Assignment
Rewrite the stretch of the passage about planning a transition from "So, anyway, I" through "finally facial surgery.", replacing "transition" with "journey".

Reading passage
So, anyway, I sent an email to Andrea James of TSRoadMap.com recently because, well, I was looking for some advice on a touchy subject and she has way more experience than I. As I told her, I planned the dog shit out of my transition. A number of years ago, I read her site and learned the ways one could go about having a successful transition. I understand that ‘successful’ means a lot to different people, but I wanted to be comfortable being me while also allowing others to see who I was. The basic formula, in my mind, involves letting your feminine essence shine through. For me, it involved breaking down a lot of male barriers as well as letting my essence shine. That also meant working on my presentation, voice, vibe, electrolysis, and finally facial surgery.

[Records from a data collection]
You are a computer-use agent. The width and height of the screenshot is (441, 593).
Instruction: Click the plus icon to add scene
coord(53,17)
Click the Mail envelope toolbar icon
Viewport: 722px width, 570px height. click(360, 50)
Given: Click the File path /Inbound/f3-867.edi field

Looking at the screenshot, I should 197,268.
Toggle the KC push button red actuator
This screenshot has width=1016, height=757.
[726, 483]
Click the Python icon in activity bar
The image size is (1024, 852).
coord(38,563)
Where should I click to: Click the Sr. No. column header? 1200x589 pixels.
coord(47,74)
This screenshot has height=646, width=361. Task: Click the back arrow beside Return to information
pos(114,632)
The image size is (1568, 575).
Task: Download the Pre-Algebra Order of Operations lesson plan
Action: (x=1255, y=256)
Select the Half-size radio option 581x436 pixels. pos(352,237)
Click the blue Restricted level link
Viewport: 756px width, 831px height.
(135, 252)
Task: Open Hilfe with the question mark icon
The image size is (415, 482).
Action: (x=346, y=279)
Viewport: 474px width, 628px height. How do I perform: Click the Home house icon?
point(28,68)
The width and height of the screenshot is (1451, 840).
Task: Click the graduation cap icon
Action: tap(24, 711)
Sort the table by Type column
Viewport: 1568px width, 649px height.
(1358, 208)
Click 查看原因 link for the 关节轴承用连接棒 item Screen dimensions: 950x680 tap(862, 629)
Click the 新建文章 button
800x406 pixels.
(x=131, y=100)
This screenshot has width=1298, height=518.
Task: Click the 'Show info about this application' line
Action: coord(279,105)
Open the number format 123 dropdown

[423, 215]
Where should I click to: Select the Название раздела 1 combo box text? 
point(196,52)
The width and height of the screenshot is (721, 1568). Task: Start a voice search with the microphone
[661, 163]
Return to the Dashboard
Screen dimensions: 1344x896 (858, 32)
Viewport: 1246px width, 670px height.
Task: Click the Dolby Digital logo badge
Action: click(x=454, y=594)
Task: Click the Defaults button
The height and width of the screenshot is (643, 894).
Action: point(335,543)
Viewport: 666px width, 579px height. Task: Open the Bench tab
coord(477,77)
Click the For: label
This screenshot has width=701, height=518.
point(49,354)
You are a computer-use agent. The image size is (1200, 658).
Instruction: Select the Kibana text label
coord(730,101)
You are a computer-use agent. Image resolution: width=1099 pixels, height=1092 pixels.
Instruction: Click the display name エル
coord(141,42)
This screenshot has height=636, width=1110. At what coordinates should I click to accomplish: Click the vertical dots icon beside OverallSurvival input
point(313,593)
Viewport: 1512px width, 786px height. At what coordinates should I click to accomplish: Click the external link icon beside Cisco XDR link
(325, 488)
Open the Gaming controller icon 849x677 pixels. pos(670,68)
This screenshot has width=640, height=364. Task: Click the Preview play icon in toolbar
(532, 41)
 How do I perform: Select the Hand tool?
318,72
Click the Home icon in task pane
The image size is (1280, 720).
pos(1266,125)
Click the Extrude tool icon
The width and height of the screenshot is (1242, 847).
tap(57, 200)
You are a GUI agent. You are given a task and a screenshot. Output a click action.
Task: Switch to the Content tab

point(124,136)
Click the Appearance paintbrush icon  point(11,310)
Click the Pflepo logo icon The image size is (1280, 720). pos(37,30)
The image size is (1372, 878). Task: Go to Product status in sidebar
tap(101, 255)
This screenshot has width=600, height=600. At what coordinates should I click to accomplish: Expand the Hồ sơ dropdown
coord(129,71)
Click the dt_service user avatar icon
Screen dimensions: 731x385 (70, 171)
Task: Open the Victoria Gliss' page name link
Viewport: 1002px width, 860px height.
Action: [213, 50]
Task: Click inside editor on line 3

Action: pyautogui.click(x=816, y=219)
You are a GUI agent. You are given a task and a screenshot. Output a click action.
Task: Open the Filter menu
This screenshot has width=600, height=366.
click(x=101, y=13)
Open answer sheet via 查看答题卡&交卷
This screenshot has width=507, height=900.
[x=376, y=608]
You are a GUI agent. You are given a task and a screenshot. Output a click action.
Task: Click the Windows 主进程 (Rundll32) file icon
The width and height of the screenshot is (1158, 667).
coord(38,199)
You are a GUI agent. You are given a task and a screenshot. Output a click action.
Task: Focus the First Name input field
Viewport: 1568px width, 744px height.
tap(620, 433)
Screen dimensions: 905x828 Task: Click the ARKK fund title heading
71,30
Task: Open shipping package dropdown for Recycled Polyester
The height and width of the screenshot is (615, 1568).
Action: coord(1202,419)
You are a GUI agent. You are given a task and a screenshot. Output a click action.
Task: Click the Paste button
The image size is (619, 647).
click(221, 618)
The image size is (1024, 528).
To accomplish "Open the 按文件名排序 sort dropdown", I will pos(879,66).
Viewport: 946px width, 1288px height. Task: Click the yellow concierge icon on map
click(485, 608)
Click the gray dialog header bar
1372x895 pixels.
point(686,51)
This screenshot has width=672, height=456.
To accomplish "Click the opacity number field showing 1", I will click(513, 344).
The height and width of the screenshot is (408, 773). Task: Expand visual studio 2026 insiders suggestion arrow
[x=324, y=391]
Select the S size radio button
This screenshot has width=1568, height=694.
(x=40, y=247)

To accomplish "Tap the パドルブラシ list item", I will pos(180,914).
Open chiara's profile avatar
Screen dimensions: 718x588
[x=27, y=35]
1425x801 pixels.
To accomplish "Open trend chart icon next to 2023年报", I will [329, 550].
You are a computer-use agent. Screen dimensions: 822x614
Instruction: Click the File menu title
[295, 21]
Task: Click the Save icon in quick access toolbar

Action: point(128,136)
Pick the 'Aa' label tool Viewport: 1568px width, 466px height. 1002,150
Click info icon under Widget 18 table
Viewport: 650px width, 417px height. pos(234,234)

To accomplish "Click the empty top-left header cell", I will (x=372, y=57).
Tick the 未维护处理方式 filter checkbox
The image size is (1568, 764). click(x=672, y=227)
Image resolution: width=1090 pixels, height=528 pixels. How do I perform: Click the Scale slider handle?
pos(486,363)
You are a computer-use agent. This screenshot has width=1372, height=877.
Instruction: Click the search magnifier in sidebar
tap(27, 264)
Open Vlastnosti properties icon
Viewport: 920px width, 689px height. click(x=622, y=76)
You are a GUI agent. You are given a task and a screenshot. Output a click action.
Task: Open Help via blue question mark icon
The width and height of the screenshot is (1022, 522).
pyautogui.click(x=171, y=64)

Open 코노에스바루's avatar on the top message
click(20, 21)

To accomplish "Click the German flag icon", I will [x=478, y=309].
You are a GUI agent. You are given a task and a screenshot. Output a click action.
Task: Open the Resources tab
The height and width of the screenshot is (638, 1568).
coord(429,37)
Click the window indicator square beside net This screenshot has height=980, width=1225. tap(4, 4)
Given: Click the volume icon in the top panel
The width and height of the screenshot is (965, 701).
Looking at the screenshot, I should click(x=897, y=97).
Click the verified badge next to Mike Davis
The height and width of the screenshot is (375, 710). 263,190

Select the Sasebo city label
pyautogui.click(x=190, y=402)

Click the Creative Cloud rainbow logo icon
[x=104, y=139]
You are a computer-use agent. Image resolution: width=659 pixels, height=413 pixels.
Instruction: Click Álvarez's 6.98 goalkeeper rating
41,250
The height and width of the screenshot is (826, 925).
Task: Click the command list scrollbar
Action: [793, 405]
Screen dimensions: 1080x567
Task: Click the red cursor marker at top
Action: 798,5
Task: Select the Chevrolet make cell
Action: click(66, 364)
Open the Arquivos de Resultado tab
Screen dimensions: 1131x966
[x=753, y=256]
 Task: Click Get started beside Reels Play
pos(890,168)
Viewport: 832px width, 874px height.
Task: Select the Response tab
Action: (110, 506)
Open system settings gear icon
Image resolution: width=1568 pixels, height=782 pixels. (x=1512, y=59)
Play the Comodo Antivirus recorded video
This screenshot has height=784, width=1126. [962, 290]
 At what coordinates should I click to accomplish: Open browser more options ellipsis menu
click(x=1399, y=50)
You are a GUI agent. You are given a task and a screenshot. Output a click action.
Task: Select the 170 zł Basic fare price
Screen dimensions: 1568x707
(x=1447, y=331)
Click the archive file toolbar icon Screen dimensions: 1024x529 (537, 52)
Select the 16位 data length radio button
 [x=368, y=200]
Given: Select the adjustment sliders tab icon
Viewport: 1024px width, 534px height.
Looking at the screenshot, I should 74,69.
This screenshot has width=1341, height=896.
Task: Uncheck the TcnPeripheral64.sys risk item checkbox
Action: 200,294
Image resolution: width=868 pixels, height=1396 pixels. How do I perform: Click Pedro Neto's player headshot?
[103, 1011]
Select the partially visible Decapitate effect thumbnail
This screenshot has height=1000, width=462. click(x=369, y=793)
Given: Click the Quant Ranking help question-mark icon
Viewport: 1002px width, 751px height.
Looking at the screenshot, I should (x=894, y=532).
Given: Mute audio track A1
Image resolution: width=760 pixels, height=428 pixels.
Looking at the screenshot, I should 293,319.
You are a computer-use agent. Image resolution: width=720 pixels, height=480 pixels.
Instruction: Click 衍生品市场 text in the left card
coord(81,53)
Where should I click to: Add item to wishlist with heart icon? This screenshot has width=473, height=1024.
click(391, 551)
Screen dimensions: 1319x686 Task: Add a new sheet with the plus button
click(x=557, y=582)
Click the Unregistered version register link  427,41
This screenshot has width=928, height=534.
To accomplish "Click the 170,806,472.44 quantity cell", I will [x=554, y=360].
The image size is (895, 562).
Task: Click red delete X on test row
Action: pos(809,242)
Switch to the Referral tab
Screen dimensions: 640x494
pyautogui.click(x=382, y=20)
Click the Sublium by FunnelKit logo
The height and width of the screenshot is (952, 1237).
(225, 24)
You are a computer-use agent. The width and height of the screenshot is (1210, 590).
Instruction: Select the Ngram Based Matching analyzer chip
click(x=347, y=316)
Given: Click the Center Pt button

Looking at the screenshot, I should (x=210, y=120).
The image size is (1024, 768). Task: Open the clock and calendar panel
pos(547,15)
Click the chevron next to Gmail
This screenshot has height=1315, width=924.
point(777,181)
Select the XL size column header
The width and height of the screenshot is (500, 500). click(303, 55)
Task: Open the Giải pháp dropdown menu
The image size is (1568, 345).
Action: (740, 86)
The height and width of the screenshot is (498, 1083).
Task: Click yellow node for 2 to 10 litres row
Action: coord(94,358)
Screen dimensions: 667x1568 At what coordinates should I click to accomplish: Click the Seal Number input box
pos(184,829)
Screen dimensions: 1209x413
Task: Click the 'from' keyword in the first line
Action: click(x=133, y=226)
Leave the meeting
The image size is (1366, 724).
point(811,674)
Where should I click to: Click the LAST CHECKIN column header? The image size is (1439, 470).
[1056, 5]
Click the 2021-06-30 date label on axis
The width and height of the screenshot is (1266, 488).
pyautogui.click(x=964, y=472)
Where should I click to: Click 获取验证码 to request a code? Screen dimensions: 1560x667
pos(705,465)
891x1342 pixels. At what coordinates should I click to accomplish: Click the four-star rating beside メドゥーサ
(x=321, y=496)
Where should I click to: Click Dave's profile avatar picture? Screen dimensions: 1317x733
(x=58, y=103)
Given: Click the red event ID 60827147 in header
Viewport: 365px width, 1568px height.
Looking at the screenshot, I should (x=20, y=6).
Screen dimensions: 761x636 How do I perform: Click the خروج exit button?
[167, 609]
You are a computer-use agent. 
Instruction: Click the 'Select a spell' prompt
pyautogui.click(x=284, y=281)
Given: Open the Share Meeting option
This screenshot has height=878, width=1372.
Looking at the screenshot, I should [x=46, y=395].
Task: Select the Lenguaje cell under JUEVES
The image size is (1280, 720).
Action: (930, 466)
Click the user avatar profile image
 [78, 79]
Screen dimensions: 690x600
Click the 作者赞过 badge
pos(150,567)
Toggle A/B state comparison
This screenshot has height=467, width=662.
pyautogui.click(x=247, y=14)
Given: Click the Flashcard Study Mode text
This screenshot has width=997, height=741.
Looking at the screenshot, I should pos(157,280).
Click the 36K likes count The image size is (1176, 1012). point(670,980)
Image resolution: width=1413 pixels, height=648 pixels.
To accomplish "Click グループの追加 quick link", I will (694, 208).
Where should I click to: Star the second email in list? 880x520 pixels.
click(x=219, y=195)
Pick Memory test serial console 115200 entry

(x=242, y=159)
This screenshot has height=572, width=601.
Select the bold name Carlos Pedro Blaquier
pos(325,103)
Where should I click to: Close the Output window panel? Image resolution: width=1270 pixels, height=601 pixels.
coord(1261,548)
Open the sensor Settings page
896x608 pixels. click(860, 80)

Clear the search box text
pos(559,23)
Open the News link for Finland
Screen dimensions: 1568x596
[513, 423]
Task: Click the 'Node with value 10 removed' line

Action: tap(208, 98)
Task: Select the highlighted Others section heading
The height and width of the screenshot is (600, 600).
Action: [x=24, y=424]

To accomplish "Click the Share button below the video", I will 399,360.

Finished task
So, anyway, I sent an email to Andrea James of TSRoadMap.com recently because, well, I was looking for some advice on a touchy subject and she has way more experience than I. As I told her, I planned the dog shit out of my journey. A number of years ago, I read her site and learned the ways one could go about having a successful journey. I understand that ‘successful’ means a lot to different people, but I wanted to be comfortable being me while also allowing others to see who I was. The basic formula, in my mind, involves letting your feminine essence shine through. For me, it involved breaking down a lot of male barriers as well as letting my essence shine. That also meant working on my presentation, voice, vibe, electrolysis, and finally facial surgery.